[Activity] Where does the word "button" show up in the data? Please find each such line and copy it.

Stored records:
+-------+

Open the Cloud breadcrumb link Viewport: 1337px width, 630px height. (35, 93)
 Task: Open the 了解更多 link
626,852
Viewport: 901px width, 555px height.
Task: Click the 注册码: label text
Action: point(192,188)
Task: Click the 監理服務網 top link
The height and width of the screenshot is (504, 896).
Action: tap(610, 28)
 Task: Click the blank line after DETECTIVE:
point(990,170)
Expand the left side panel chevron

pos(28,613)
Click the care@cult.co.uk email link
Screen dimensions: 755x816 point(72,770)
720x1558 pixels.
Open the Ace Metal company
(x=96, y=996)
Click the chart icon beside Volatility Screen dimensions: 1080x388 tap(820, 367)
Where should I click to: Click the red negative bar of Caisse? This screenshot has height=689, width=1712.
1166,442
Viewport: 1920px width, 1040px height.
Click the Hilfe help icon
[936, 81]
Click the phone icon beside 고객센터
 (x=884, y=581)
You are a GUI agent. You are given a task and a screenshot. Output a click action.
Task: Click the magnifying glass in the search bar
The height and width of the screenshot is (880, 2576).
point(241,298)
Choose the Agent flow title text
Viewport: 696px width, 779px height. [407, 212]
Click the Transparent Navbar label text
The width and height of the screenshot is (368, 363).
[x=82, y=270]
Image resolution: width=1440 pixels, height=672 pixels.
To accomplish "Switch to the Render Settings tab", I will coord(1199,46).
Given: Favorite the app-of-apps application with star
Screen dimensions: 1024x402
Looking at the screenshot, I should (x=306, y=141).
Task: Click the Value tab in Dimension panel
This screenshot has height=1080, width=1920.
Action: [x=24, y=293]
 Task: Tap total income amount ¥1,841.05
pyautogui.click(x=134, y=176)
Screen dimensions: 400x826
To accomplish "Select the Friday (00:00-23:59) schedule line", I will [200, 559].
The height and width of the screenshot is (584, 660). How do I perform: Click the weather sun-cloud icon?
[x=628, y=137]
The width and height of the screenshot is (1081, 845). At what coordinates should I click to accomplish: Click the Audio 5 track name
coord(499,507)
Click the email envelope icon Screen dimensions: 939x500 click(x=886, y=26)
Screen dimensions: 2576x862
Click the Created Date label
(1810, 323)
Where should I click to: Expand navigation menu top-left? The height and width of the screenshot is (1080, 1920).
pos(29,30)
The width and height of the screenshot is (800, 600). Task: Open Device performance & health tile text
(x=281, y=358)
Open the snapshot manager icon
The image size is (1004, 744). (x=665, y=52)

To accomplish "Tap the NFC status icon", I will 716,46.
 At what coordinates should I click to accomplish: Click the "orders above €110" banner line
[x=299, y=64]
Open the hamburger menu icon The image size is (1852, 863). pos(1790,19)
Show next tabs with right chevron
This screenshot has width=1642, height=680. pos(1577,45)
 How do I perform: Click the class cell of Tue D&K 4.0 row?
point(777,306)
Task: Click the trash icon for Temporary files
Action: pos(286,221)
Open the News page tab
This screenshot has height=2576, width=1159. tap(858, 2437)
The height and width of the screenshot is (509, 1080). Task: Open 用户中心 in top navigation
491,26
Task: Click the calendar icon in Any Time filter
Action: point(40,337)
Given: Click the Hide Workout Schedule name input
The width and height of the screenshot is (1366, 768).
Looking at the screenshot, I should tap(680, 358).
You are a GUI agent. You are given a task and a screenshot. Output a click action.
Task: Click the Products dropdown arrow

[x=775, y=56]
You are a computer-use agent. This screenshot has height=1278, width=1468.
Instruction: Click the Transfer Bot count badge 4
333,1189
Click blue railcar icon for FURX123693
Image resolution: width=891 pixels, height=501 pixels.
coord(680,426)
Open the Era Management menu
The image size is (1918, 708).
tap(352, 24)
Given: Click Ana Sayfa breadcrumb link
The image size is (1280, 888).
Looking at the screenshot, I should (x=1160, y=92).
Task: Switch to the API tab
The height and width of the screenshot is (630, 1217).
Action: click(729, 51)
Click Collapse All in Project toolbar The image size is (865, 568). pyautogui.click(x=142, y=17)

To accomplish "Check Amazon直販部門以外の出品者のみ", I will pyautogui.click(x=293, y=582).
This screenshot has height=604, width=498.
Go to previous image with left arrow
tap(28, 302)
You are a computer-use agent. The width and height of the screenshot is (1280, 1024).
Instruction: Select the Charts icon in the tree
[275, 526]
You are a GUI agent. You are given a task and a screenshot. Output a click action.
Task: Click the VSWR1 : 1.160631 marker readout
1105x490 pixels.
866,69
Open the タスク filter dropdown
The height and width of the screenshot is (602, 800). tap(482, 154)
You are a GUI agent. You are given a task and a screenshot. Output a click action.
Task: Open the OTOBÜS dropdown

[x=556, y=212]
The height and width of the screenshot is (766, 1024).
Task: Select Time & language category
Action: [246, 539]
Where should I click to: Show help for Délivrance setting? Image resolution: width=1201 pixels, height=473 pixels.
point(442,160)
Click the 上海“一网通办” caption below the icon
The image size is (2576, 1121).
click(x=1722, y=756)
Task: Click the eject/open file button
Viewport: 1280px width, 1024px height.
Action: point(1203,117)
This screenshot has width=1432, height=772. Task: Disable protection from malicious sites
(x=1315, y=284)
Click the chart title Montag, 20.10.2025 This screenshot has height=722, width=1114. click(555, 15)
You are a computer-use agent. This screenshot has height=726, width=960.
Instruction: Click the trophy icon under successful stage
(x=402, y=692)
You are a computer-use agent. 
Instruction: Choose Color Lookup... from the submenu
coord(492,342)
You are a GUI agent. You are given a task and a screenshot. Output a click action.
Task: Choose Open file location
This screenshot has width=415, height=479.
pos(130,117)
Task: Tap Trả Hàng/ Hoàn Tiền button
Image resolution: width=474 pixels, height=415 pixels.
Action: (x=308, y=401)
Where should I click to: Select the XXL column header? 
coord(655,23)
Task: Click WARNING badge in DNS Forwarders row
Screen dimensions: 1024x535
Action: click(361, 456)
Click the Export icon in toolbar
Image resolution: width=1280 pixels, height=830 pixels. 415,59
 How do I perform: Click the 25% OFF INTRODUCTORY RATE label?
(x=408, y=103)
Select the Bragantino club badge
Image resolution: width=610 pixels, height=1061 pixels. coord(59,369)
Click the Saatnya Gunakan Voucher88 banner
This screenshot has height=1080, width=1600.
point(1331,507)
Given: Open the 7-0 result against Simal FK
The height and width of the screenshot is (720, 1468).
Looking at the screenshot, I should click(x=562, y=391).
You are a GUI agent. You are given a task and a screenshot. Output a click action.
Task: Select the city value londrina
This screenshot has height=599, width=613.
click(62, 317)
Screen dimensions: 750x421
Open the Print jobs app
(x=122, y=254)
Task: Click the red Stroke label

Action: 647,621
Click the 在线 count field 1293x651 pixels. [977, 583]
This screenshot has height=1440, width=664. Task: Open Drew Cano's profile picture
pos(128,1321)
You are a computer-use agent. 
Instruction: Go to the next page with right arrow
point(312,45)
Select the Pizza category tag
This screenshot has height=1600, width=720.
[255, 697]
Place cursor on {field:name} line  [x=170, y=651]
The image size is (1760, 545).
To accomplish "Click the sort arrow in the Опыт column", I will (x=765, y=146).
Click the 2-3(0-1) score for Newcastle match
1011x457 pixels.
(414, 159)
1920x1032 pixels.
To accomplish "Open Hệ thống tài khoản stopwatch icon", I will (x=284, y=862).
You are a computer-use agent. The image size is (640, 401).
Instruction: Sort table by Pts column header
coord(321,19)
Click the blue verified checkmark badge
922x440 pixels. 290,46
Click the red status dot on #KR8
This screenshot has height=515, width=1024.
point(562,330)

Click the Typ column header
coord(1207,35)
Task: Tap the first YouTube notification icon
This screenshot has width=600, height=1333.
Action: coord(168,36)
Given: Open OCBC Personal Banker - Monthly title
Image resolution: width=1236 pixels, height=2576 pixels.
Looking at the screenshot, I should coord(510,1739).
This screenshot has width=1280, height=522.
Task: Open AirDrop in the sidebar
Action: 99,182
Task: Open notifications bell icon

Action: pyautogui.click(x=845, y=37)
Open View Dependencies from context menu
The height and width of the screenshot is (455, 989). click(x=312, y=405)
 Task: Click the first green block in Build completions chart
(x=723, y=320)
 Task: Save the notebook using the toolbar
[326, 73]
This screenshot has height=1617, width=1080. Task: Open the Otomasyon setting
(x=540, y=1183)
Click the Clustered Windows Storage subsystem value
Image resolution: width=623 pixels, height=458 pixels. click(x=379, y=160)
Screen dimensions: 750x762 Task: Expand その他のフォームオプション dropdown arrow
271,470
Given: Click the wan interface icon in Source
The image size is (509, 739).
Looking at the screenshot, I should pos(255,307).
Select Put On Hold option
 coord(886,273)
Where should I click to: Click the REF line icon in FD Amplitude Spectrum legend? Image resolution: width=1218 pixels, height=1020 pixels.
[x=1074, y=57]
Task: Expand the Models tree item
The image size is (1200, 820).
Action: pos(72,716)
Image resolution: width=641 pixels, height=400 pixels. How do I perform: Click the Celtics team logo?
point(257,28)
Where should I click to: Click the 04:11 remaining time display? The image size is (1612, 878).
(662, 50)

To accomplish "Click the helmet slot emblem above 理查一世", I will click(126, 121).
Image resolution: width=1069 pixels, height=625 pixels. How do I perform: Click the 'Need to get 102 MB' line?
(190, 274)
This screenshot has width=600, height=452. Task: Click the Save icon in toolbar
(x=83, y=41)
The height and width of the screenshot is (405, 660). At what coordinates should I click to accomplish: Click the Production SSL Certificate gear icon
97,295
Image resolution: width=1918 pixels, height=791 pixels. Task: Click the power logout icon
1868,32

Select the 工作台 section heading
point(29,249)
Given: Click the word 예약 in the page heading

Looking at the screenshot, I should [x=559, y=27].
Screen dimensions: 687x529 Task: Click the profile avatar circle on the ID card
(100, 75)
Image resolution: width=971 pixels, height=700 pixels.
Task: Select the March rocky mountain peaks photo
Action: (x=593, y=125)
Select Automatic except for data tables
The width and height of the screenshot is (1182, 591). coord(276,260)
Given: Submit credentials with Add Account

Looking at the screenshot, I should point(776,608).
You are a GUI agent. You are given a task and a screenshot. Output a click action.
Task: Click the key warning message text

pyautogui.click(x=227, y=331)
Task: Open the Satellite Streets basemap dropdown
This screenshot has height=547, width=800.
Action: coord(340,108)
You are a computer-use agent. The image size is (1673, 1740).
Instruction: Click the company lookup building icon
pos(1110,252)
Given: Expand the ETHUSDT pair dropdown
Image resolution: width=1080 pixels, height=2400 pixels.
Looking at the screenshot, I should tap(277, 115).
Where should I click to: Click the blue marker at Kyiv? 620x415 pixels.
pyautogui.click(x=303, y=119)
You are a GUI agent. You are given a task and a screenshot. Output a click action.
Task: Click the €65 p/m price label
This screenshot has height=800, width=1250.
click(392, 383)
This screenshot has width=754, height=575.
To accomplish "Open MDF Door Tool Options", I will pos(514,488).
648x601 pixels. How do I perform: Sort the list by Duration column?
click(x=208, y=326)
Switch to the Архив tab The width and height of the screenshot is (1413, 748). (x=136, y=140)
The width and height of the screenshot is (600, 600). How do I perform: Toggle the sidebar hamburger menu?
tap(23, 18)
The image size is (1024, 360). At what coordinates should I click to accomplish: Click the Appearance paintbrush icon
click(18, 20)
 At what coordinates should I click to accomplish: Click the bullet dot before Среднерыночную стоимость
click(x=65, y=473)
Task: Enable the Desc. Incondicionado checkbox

+-------+

[Answer to this task]
Task: Click the eject/open file button
Task: Tap Trả Hàng/ Hoàn Tiền button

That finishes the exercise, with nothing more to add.